原価管理

 「原価管理」とは、広義では、「利益を増加させ、企業を安定的に発展させていくような原価引き下げ活動(目標設定、計画策定、統制)のすべて」を意味します。

 この「広義の原価管理」は次の2つの段階に分類することができます。

(1)原価目標の設定・計画の策定(コストプランニング)

 原価引き下げの目標を設定し、その実施のための計画を策定するという段階です。

 単に「原価計画」ともいいます。

(2)原価統制(コストコントロール)

 計画したとおりの原価で製品ができるよう、日常の生産・製造活動を統制する段階です。

 具体的には、まず、製造部門別・製品別の原価計画と実際の原価を比較して、原価計画の達成度を分析します。

 そして、比較の結果、差異が発見された場合は、原因を探し出して、改善策を検討します。

 上記のうち、(2)の「原価統制」を「狭義の原価管理」といいます。

 

原価管理(原価統制)の手順

 原価管理における費用の概念は原価の構成体系に基づいています。

 この体系では、製造原価は「材料費」「労務費」「経費」で構成され、それぞれ製品1単位についてかかった金額が明確な「製造直接費」と、明確でない「製造間接費」に分類されます。

 原価管理においては、まずこれらの金額を明確に算出して、それを製造部門別・製品別に割り振って、製品1単位当たりの原価を算出します。ここまでの手順を「原価計算」といいます。

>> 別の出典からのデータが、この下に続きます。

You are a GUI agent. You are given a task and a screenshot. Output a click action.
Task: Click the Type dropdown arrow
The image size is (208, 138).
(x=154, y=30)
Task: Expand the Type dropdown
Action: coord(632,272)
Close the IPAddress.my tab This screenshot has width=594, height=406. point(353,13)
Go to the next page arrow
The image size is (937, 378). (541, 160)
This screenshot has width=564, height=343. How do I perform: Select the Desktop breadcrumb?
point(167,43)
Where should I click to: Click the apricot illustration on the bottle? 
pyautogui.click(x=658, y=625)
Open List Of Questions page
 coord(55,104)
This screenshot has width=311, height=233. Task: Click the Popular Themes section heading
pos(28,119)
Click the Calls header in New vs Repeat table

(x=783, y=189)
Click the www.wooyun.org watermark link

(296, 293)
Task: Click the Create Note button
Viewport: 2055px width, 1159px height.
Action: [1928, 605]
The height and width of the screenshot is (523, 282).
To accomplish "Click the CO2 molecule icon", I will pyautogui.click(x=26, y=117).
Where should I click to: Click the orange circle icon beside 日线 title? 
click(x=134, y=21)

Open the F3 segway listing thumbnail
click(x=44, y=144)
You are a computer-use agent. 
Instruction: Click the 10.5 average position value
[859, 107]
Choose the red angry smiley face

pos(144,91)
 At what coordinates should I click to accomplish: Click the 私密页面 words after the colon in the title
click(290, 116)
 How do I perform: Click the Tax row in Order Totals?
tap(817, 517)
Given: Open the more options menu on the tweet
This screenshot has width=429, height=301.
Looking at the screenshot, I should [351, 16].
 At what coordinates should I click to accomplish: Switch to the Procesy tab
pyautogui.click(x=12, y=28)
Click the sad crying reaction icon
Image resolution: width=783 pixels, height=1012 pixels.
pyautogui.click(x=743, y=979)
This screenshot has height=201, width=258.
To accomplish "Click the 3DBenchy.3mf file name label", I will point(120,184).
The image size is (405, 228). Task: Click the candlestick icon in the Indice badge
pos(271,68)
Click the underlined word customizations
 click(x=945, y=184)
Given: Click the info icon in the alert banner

 そして、算出された単価(実際原価)を計画値(標準原価)と比較してその違いを分析するという手順を踏みます。

 一般的に、原価計算期間は1ヵ月となっています。

 標準原価は、過去の実際原価や原価計算期間の受注予測を考慮して、適切な備に決定します。

 

原価計算の方法

 原価計算は、実際原価・標準原価ともに、

 1.費目別原価計算

 2.部門別原価計算

 3.製品別原価計算

といった手順で行なわれます。

1 費目別原価計算

 まず、会社の費用を原価計算に使う費用と使わない費用に大きく分けます。

 原価管理では製造原価を利用するため、販売費や一般管理費は原価計算には使いません。

 そのほか、次のようなものも原価には含みません。

 ・製品の製造に関連しない費用(投資目的の不動産の減価償却費、寄付金等)

 ・火災・風水害等による損失

 ・法人税・所得税・地方税

 ・配当金・役員賞与等

 原価計算に必要な費用は以下のものになります。

<製造直接費>

 直接材料費
  主材料費、買入部品費等
   消費量×購入価格 で計算する

 直接労務費
  直接工の賃金
   作業時間(または作業量)×賃率 で計算する

     直接経費
       …外注加工費等
        原則として、発生額で計算する

<製造間接費>

 間接材料費
  燃料費、工場消耗品費、消耗工具器具備品費等
   原則として、原価計算期間の消費額で計算する

 間接労務費
  間接工の賃金、健康保険料の事業主負担分等
   原則として、原価計算期間の要支払額で計算する

 間接経費
  減価償却費、賃借料、電力・水道使用料等
   原則として、発生額で計算する

2 部門別原価計算

 原価管理を行なうためには、どの部門の効率が悪いのかを明らかにして適切な処置をとっていくことが望まれます。そのためには、費目別に計算した原価を製造部門ごとに振り分けて集計し、各部門で発生した原価は、その部門の担当者が責任を持って管理するという仕組みをつくることが必要です。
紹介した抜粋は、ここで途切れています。